L’axe intestin-cerveau est un sujet d’études en pleine évolution. Il faut considérer l’axe intestin-cerveau en présence de stress et d‘anxiété et traiter les facteurs d’inflammation.

Une petite précision  au préalable car existe en réalité plusieurs microbiotes : le microbiote du nez-bouche-pharynx, le microbiote de la peau, le microbiote des poumons, le microbiote intestinal, le microbiote du vagin. Le microbiote intestinal est le plus important et se concentre en particulier dans le côlon.

 

L’axe intestin-cerveau en constante communication bidirectionnelle

 

Le cerveau et les intestins sont en constante communication bidirectionnelle. Celle-ci se fait via le nerf vague, le système immunitaire et les bactéries intestinales. Les informations vont donc dans les 2 sens.

Le microbiote intestinal des mammifères se compose de bactéries, virus, levures, bactériophages et de champignons non pathogènes. Cette communauté se développe à la naissance et se poursuit chez les humains pendant 2 à 3 années. Elle devient ensuite plus stable.

 

L’évolution du microbiote intestinal

 

Les facteurs environnementaux et le mode de vie influencent aussi cette communauté. Il existe donc une grande différence dans la composition du microbiote, même entre des personnes en bonne santé. En moyenne, un individu sain comporte 160 espèces mais on ne retrouve que la moitié d’un individu à l’autre.

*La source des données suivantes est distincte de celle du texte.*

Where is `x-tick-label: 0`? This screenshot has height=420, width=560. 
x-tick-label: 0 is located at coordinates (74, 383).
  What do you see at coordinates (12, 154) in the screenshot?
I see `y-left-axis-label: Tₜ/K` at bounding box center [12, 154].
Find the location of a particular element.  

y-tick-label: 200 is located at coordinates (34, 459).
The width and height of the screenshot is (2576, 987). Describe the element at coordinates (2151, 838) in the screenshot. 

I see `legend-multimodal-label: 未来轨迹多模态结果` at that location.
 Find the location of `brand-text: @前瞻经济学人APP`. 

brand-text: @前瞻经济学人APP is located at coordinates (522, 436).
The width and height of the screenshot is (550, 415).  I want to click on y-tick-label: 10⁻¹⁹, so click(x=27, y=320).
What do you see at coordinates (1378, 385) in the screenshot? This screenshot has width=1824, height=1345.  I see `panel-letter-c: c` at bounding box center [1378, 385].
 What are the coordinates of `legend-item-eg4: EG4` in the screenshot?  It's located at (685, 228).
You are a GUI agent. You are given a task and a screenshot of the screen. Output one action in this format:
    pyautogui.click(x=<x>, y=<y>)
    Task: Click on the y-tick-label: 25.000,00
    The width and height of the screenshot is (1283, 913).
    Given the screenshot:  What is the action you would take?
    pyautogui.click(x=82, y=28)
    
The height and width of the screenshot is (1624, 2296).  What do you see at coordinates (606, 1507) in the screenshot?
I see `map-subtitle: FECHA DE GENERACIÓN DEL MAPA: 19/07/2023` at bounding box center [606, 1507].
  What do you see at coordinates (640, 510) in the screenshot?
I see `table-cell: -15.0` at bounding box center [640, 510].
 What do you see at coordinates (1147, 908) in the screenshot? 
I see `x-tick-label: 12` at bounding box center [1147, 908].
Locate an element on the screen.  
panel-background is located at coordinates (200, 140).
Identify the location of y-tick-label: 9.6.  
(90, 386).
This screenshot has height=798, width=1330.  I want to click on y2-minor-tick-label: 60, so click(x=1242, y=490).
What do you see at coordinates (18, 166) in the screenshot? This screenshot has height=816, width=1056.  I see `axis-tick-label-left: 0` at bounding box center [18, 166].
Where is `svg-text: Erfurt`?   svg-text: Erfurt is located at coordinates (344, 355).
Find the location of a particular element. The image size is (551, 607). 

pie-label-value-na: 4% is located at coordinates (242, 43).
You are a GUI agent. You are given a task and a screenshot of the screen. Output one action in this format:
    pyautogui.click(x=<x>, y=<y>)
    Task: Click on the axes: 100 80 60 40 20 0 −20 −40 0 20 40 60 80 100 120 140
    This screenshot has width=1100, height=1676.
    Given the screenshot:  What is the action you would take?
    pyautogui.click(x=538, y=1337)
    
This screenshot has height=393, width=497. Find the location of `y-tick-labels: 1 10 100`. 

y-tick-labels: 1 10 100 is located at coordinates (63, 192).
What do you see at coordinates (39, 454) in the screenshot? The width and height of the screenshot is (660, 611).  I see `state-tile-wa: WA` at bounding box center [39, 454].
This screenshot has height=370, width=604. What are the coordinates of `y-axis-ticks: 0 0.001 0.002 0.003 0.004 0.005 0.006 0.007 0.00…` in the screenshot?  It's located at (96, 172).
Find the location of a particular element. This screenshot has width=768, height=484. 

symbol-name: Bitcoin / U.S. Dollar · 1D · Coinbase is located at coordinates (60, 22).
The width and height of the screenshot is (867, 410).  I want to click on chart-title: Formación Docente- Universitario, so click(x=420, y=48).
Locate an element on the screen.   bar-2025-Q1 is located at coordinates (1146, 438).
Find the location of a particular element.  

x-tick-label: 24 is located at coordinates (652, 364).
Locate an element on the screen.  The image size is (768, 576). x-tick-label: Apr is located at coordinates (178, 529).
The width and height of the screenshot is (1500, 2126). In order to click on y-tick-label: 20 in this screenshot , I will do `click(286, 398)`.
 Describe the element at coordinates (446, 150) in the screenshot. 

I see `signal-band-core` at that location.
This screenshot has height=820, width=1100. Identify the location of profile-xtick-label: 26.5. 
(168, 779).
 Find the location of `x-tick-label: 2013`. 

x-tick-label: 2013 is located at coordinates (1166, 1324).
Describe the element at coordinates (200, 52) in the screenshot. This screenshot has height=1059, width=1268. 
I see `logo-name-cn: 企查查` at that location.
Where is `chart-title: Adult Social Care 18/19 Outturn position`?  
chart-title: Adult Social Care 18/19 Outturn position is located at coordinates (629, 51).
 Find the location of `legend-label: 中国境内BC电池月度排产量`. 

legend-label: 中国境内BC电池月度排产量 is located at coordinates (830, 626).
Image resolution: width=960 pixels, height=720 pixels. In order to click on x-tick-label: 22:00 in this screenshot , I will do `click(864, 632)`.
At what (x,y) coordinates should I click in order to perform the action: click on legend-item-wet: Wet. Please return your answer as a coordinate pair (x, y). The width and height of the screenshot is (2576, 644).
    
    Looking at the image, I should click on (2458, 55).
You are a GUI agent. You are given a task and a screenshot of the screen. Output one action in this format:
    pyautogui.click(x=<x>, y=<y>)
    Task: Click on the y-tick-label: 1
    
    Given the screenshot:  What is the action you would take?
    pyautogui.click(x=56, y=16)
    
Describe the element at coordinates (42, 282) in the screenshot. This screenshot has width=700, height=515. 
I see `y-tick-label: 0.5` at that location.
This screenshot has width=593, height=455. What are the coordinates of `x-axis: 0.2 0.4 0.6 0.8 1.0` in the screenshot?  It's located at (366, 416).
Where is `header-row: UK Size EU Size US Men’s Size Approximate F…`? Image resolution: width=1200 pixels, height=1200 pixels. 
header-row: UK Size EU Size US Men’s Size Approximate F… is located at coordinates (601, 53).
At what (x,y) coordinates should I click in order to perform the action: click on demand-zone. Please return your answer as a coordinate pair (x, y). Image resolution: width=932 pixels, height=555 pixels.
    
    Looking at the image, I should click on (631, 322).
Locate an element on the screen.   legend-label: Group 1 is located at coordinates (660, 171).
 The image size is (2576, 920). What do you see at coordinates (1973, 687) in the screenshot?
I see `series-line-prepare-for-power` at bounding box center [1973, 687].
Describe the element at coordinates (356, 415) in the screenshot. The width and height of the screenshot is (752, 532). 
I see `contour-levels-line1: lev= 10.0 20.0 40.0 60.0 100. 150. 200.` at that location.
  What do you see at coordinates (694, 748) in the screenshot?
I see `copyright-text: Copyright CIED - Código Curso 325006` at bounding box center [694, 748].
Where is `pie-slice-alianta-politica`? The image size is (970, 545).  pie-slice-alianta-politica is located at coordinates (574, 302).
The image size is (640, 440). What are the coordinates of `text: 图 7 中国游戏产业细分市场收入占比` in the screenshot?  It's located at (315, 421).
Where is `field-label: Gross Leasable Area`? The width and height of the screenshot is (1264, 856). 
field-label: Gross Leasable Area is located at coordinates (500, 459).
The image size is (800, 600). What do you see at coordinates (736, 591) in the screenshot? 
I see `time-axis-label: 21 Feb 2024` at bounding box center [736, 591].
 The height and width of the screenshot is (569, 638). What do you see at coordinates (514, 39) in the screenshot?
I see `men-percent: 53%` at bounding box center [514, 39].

Le microbiote a différents rôles : il est impliqué dans la protection contre les pathogènes, la digestion et l’absorption des nutriments, le développement des organes et le système immunitaire.

 

La dysbiose et ses répercussions sur le système nerveux central

 

Ces dernières années, des études ont montré un lien entre une modification du microbiote (appelée dysbiose) et différentes maladies. Ces dernières peuvent affecter des organes éloignés de l’intestin, comme le système nerveux central. Une dysbiose provoque également une altération de la perméabilité de la barrière hémato – encéphalique et une inflammation du cerveau.

Enfin, la contribution du microbiote intestinal n’est pas limitée à l’inflammation du cerveau et à des troubles psychiques, mais aussi au développement du cerveau.